WHAT TO PRODUCE:
Print, exactly as they appear in the listing below, the lines from the line with "GREAT BRITAIN (107, 560)" to the line with "Вижте условията (383, 772)", with both end lines kept.

GIVEN DATA:

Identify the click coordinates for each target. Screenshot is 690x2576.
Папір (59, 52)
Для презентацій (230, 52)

...

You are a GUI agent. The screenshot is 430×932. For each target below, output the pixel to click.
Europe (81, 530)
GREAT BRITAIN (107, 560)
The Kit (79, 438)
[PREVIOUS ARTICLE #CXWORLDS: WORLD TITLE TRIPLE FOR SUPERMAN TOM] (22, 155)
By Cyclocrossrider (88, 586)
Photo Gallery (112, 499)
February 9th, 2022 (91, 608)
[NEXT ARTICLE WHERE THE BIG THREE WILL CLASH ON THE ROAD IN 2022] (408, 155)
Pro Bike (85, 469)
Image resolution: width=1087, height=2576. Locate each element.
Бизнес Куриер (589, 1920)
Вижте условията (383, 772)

--

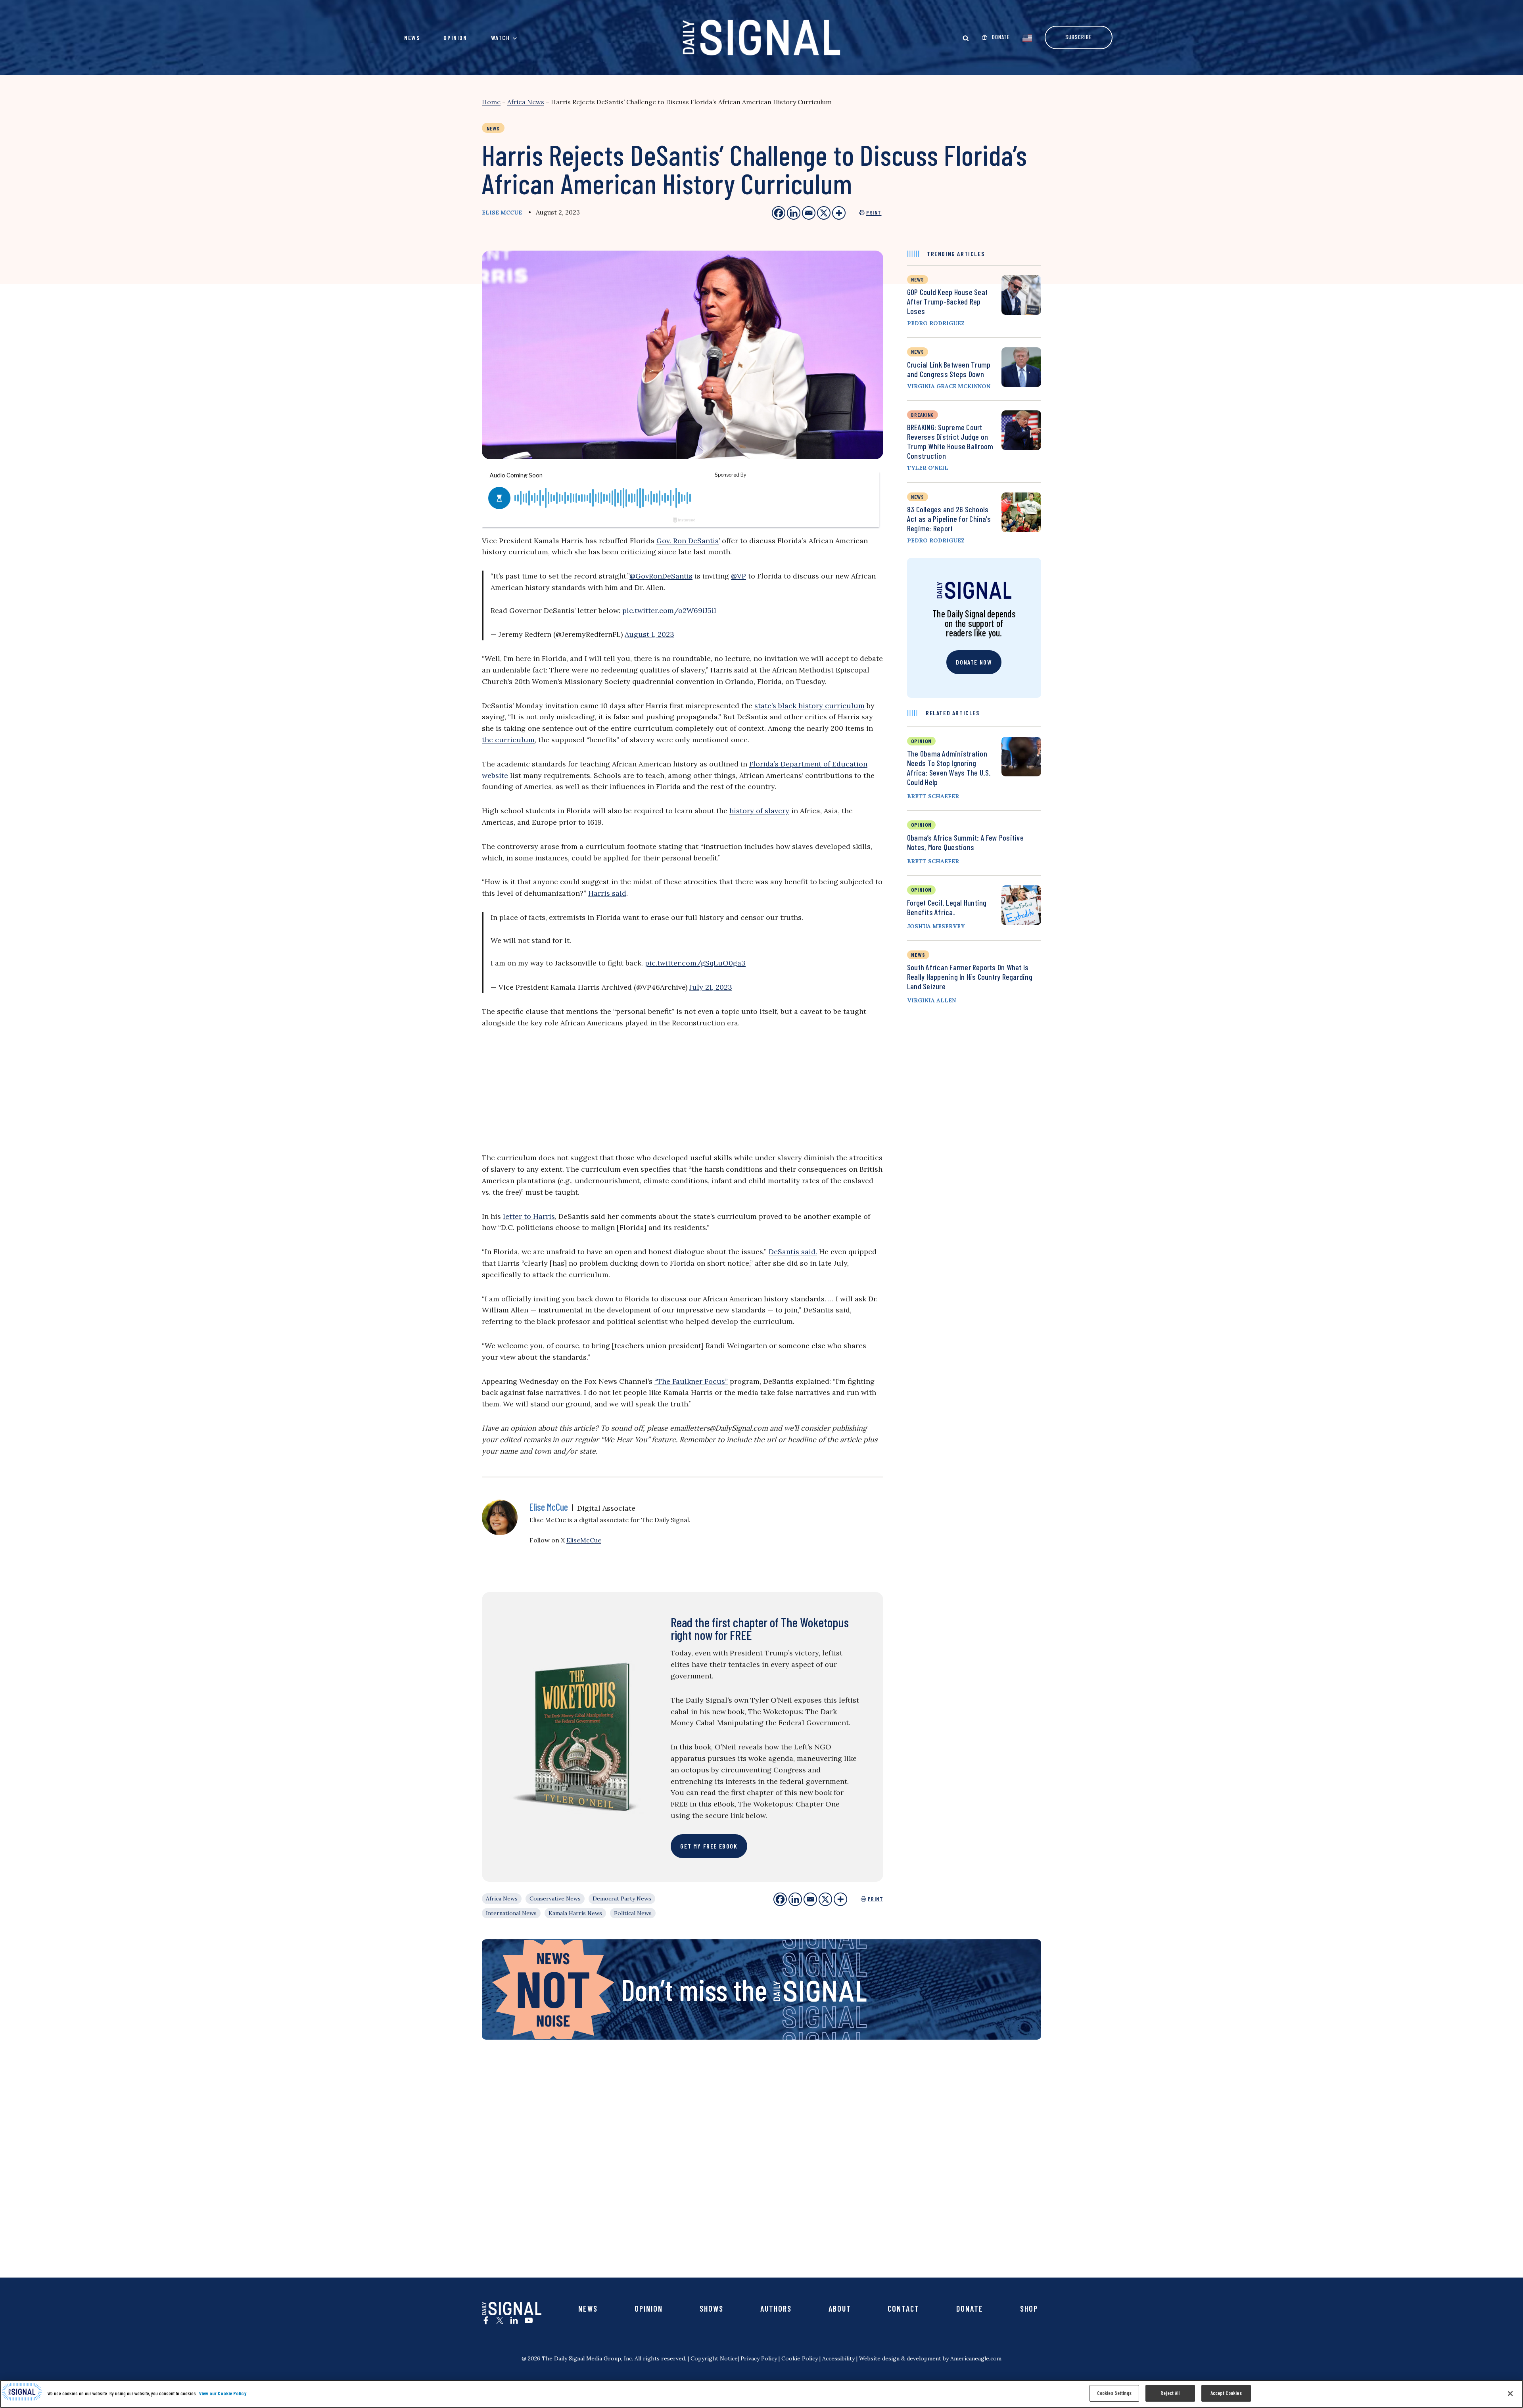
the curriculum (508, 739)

EXPECTED ANSWER:
GREAT BRITAIN (107, 560)
The Kit (79, 438)
[PREVIOUS ARTICLE #CXWORLDS: WORLD TITLE TRIPLE FOR SUPERMAN TOM] (22, 155)
By Cyclocrossrider (88, 586)
Photo Gallery (112, 499)
February 9th, 2022 (91, 608)
[NEXT ARTICLE WHERE THE BIG THREE WILL CLASH ON THE ROAD IN 2022] (408, 155)
Pro Bike (85, 469)
Image resolution: width=1087, height=2576. Locate each element.
Бизнес Куриер (589, 1920)
Вижте условията (383, 772)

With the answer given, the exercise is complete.